From the first line of the material below to the line containing "Task: Collapse the pair node in the tree", repeat every line exactly and add nothing.

_Data extract_
----------
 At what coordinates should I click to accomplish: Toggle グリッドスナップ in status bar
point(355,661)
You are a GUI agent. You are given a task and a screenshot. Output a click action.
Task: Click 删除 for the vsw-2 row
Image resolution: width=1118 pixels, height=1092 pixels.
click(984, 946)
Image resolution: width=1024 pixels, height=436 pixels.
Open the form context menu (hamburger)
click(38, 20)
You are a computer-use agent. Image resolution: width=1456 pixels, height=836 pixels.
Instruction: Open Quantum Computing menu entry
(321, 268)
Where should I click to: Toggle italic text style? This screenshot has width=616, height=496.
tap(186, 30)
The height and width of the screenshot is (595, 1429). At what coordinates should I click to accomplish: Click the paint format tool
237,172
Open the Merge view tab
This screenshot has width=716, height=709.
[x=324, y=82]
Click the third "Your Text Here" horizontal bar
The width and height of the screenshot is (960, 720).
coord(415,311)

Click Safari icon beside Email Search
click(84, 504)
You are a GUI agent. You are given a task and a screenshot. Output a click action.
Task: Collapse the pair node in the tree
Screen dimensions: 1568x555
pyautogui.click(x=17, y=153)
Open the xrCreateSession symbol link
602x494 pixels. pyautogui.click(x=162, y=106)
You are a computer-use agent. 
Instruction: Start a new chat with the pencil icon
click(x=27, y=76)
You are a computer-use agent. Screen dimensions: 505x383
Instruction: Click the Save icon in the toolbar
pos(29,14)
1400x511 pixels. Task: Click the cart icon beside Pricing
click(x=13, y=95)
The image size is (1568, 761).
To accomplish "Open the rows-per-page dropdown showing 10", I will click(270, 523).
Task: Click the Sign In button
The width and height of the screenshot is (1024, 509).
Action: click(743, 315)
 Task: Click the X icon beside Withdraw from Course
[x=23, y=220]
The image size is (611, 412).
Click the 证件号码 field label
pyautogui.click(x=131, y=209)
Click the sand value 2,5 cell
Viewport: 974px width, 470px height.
----------
_Solution for this task_
 At what coordinates should I click to accomplish: Toggle グリッドスナップ in status bar
point(355,661)
You are a GUI agent. You are given a task and a screenshot. Output a click action.
Task: Click 删除 for the vsw-2 row
Image resolution: width=1118 pixels, height=1092 pixels.
click(984, 946)
Image resolution: width=1024 pixels, height=436 pixels.
Open the form context menu (hamburger)
click(38, 20)
You are a computer-use agent. Image resolution: width=1456 pixels, height=836 pixels.
Instruction: Open Quantum Computing menu entry
(321, 268)
Where should I click to: Toggle italic text style? This screenshot has width=616, height=496.
tap(186, 30)
The height and width of the screenshot is (595, 1429). At what coordinates should I click to accomplish: Click the paint format tool
237,172
Open the Merge view tab
This screenshot has width=716, height=709.
[x=324, y=82]
Click the third "Your Text Here" horizontal bar
The width and height of the screenshot is (960, 720).
coord(415,311)

Click Safari icon beside Email Search
click(84, 504)
You are a GUI agent. You are given a task and a screenshot. Output a click action.
Task: Collapse the pair node in the tree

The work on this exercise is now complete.